CHALLENGE 1: In the text about Serendip, what algorithm extracts the topics?

SOURCE:
---------------

The next three posts are structured as a dialogue, beginning with some remarks by Michael Witmore (a Serendip user) and Eric Alexander (Serendip’s designer). These remarks focus on how Serendip helped them to pinpoint this kinship between the two genres. In the next post, we have a “reaction” from a scholar of the Eighteenth Century Novel, Julie Park, who was recently a fellow at the Folger Shakespeare Library where Serendip was tested. Her post, entitled “Telling and Feeling, Aunts and Letters,” introduces some historical context for the development of the eighteenth century novel, moving on to show how the topic words associated with the prose fiction texts contribute to the latter’s project of rendering everyday life and moral sensibility for readers. Park offers specific readings of some of the topic words that Serendip flagged as highly present of our clusters of topic words, offering the perspective of a new user/interpreter on the results produced by a software tool still in development. In a final post entitled “What Does Lennox Do with Moral Philosophy Words?” Witmore expands on Park’s analysis, offering an interpretation of the differences between the two topical fields we are associating with the novel and moral philosophy.

Serendip

We begin with a few words about what Serendip is and how it works. At its highest level, Serendip allows users to visualize how topics are distributed across a document set. “Topics,” in this instance, are significant collections of words (extracted by an algorithm known as Latent Dirichlet Allocation, or LDA) that tend to occur in the same documents across a corpus. Serendip displays the occurrence of these topics in a re-orderable matrix that plots documents, in the vertical axis, against topics, in the horizontal axis, indicating individual proportions with circular glyphs of varying size. Documents can be displayed individually or in aggregate groups. After some tuning by Alexander, who is the original designer of Serendip, a user (in this case, Witmore) takes the tool and begins to explore these topics, looking at what words they contain and what texts score highest on each topic. The power of the tool is the ability it gives its user to re-order the matrix according to individual topics, texts, or text groups.

We are not going to discuss how topic modeling works in this post. (A good explanation can be found on Ted Underwood’s blog.) We do want to show something that happened when we began exploring this corpus using the topics that had been generated for us. You’ll see several screen shots below. For the time being, focus on the center pane with the yellow circles that look like planets. Across the top are the topics, which were named according to Witmore’s best guess at what they captured in texts. (Naming topics is a task that seems to have been designed for human beings: the judgments are highly contextual and built upon the study of examples.) Witmore’s topic names were based, first, on his examination of the word distribution in that topic (the window at right labeled “Novel”), but also on his knowledge of the works displayed in the lower right hand pane. (The lower right hand pane displays individual texts within a given subgroup of texts – here the ones that our bibliographer had labeled “prose fiction”). A lot of this is subjective, which is as it should be.

---------------

RECORDS FOR PROCESSING:

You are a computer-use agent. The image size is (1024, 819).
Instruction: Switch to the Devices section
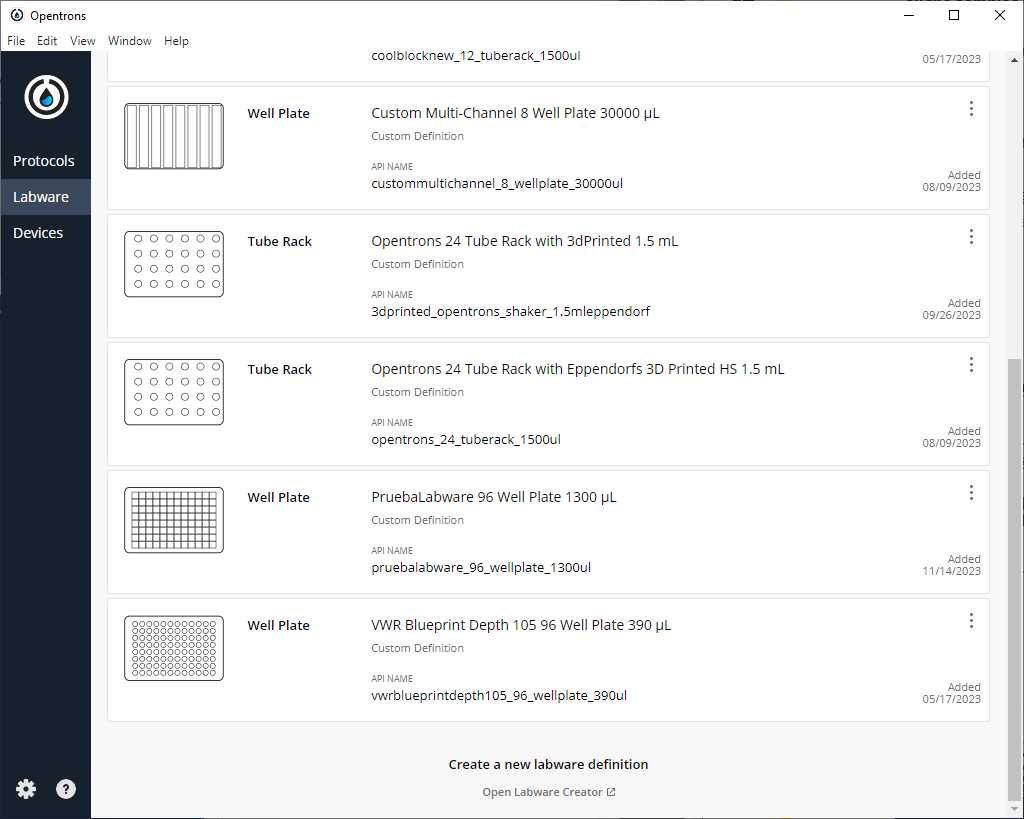click(x=38, y=233)
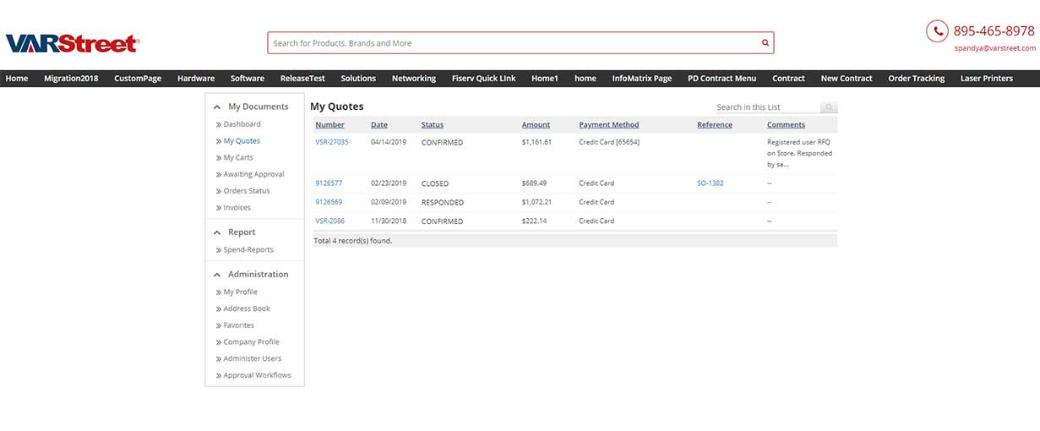This screenshot has height=431, width=1040.
Task: Sort quotes by Amount column
Action: click(x=535, y=125)
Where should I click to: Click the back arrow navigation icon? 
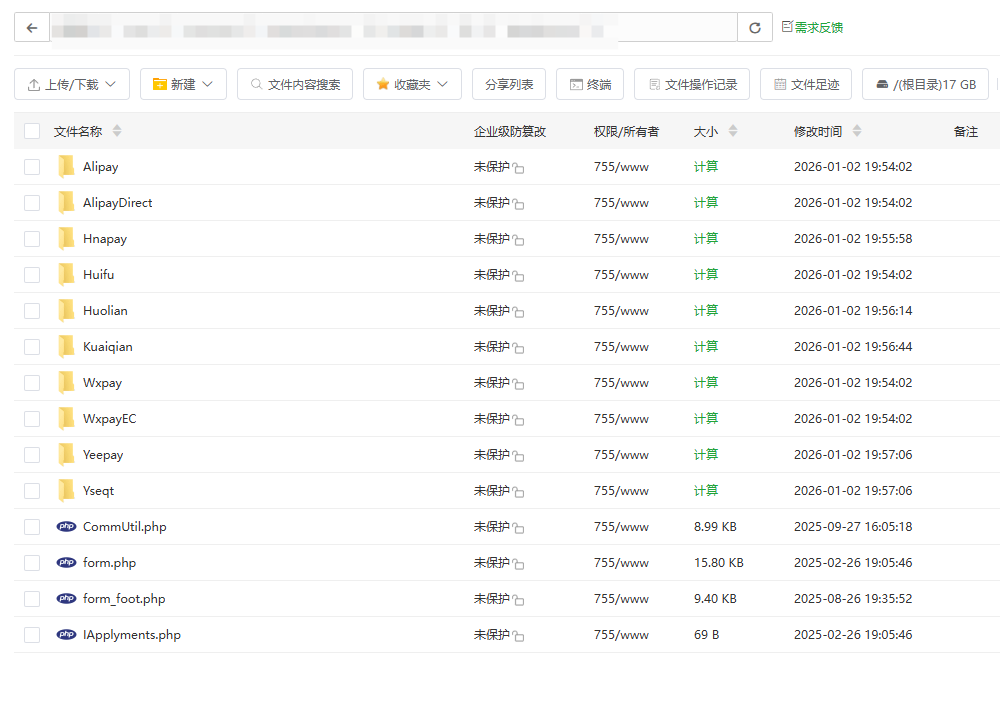pos(32,28)
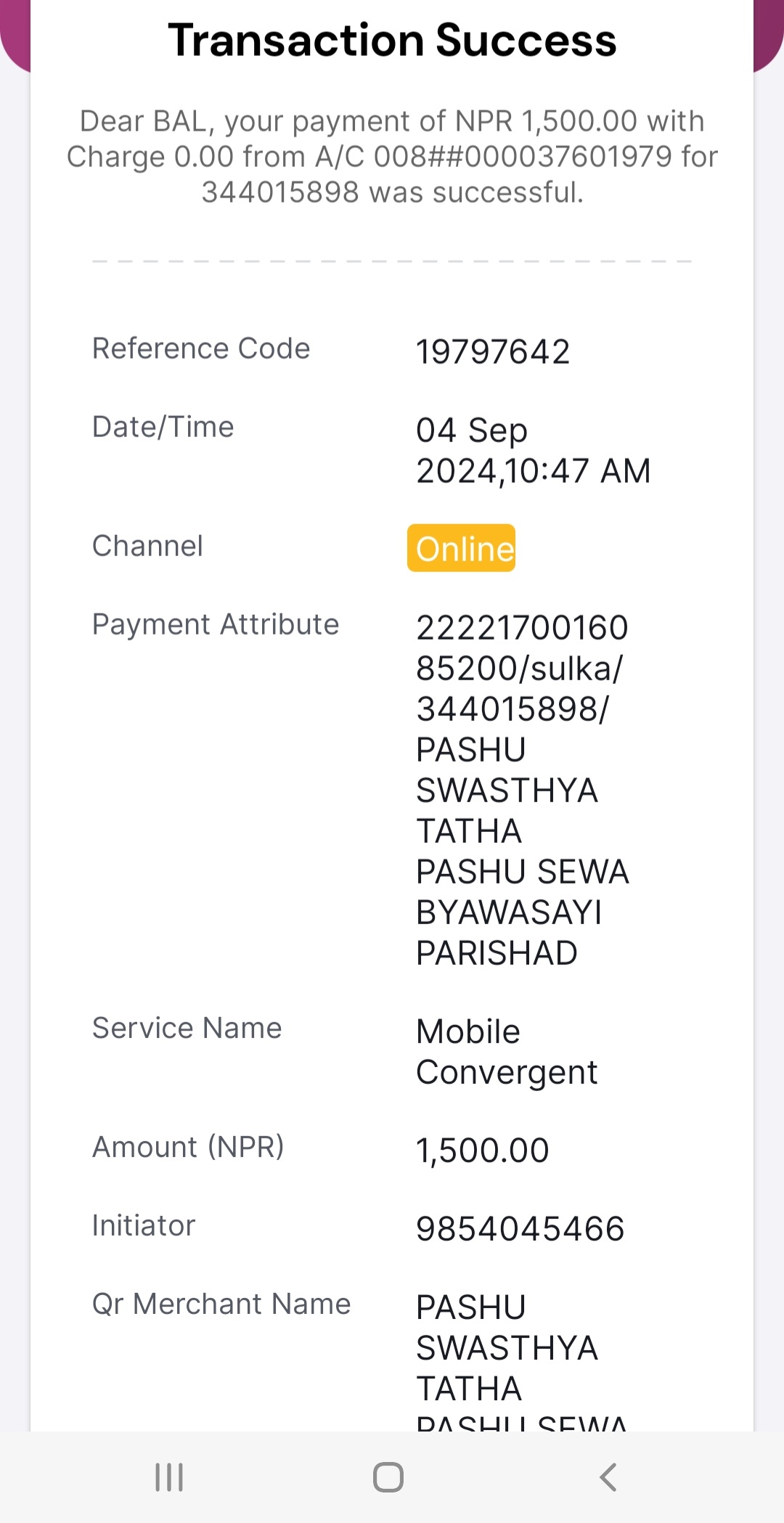
Task: Tap the Service Name label
Action: click(187, 1028)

---------------

CHALLENGE 2: Rewrite every one of the rows above, but not the Serendip text, replacing "Devices section" with "Devices tab" and leaving everything else unchanged. Omit the pictures.

RESPONSE 1: Latent Dirichlet Allocation (LDA)

RESPONSE 2:
You are a computer-use agent. The image size is (1024, 819).
Instruction: Switch to the Devices tab
click(x=38, y=233)
This screenshot has height=431, width=1040.
Task: Sort quotes by Amount column
Action: click(x=535, y=125)
Where should I click to: Click the back arrow navigation icon? 
pos(32,28)
Task: Tap the Service Name label
Action: click(187, 1028)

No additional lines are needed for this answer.